Numerous reasons were entered upon the records of the Commission as constituting grounds for dismissal. The reasons herein asserted as having been established before the Commission against appellee in support of his action are as follows, in part:

"1.... [T]hat on or about the 9th day of April, 1961 at about 4:00 p.m., Patrolman Melville Nelson did then and there violate Paragraph numbered 4 of the Departmental Rules and Regulations of the Civil Service Commission for the Police Department in that he did ... at the said time, and while on duty as a policeman and while wearing the uniform of a policeman, ... then and there partake of intoxicating liquors to such an extent as to result in a condition of intoxication so that he was then and there unable to carry out his duties as a police officer. "2.... [O]n or about the 9th day of April, 1961, at about 4:00 p.m., Patrolman Melville Nelson did then and there violate Paragraph numbered 22 of the Departmental Rules and Regulations of the Civil Service Commission for the Police Department in that he did so conduct himself in the discharge of his duties and in his relations with the public and other members of the Department in a manner which did not promote the most efficient operation of the Department, and in such a manner as to bring adverse criticism and disrepute to the Police Department and to the City of Evansville in this: that while a member of said Department and on active duty, he did then and *434 there drink and partake of intoxicating liquor so as to render himself unfit for duty ... ... "4.... [T]hat on or about the 9th day of April, 1961, at about 4:00 p.m., Patrolman Melville Nelson did then and there violate Paragraph numbered 27 of the Departmental Rules and Regulations of the Civil Service Commission for the Police Department in that at such time and place, and while on duty as a police officer, he failed to obey specific orders and instructions and failed to take proper police action reasonably expected in a particular situation in that when instructed by a superior officer to respond to a police call, he did not do so, despite the fact that he had advised his superior officer that he would so respond."

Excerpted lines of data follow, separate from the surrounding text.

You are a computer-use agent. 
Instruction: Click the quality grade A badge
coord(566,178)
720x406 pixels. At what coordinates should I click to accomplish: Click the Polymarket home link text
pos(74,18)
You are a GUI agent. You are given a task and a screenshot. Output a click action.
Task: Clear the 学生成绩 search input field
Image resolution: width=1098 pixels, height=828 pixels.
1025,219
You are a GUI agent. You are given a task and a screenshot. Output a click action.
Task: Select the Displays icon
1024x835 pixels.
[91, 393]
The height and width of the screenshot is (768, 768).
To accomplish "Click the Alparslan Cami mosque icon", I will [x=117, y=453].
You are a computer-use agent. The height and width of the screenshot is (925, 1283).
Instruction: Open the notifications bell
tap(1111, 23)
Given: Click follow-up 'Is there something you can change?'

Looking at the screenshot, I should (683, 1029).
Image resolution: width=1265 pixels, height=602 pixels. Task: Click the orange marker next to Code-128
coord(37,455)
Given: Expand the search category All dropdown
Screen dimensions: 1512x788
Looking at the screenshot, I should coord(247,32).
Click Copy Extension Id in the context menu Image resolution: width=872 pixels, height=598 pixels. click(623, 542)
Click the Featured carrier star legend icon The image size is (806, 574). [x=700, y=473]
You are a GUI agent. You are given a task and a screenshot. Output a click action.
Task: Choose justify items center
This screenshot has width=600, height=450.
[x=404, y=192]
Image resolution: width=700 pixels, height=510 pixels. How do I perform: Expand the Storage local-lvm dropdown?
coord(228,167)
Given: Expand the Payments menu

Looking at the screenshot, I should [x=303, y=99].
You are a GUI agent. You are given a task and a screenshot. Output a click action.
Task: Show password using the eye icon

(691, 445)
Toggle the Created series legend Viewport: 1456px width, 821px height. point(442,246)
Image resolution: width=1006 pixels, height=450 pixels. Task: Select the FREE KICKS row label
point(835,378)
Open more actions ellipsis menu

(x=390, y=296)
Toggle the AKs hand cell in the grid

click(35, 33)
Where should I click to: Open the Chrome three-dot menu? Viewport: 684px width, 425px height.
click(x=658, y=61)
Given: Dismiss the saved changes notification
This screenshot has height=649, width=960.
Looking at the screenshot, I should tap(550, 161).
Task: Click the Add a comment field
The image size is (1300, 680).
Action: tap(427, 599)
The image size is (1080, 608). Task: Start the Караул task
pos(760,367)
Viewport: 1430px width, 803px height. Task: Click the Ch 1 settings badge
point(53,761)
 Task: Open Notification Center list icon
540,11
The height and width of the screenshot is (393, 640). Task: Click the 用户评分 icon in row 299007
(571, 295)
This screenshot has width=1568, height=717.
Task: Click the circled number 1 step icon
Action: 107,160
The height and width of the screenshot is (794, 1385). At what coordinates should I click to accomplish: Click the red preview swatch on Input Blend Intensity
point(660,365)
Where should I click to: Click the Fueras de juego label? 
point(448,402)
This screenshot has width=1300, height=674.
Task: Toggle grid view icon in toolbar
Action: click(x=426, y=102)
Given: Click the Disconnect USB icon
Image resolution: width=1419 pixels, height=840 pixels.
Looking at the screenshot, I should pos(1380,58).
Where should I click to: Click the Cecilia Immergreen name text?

Paragraphs numbered 4, 22 and 27 of the Rules and Regulations of the Civil Service Commission for the Police Department, alleged to have been violated in the above charges, are as follows:

"4. STANDARD OF CONDUCT "Every member of the Department is required to obey strictly and execute promptly all orders of his superiors, and to conduct himself in the discharge of his duties and in his relations with the public and other members of the Department in a manner which will promote the most efficient operation of the Department. The conduct of members in their personal life and while off duty shall be such that it will not bring adverse criticism or disrepute to the Police Department of the City of Evansville." "2. INTOXICATING LIQUORS "Members of the Department shall not drink intoxicating liquor of any kind while on active duty, nor while off duty to an extent unfitting him for duty. The odor of liquor on the breath of a member when reporting for duty, or while on active duty, shall be deemed sufficient evidence that he is unfit for duty, and in violation of this rule...." [Our emphasis.] *435 "27. NEGLECT OF DUTY NEGLIGENCE "Failure to obey specific orders, regulations, or instructions, or to take proper police action reasonably expected in a particular situation, may be deemed neglect of duty or negligence, depending on the circumstances."

After a hearing de novo on appellee's "appeal" to the trial court, said court entered its finding, as follows, in part:

"And now the Court finds as a matter of law that the charges herein of which the plaintiff was found guilty as set forth in the transcript and on the records of the Civil Service Commission for the Police Department of the City of Evansville, Indiana, were not specific as to [1] place and [2] nature of the offense or offenses charged and that such proceedings were illegal and void ad initio and necessarily contrary to law. ... "The Court further finds that the proceedings held by the Civil Service Commission for the Police Department of Evansville discharging Melville Nelson as a member of the Police Department of the said City should be set aside and reversed, ..."

Very obviously, and reasonably so, the trial court in reaching its decision, and the appellee in this appeal, relied upon the following statement in City of Ft. Wayne v. Bishop (1952), 228 Ind. 304, pp. 310, 312, 315, 92 N.E.2d 544, which also involved proceedings for discharge of a police officer. In that case this court in a general discussion of the issue stated:

"... The charge made must be specific as to time, place, and the nature of the offense or offenses charged...." [Our emphasis.]

However, an examination of the case and of the law, relating thereto, discloses (1) that the statement as to *436 the specific "time," and "place," of the offense was mere dicta, unnecessary to the decision of the case, and (2) that in these respects the statement is not supported by the law relevant to such proceedings. The absence of such allegations in a charge do not make it fatally defective unless they (time and place) are essential elements of the particular offense charged.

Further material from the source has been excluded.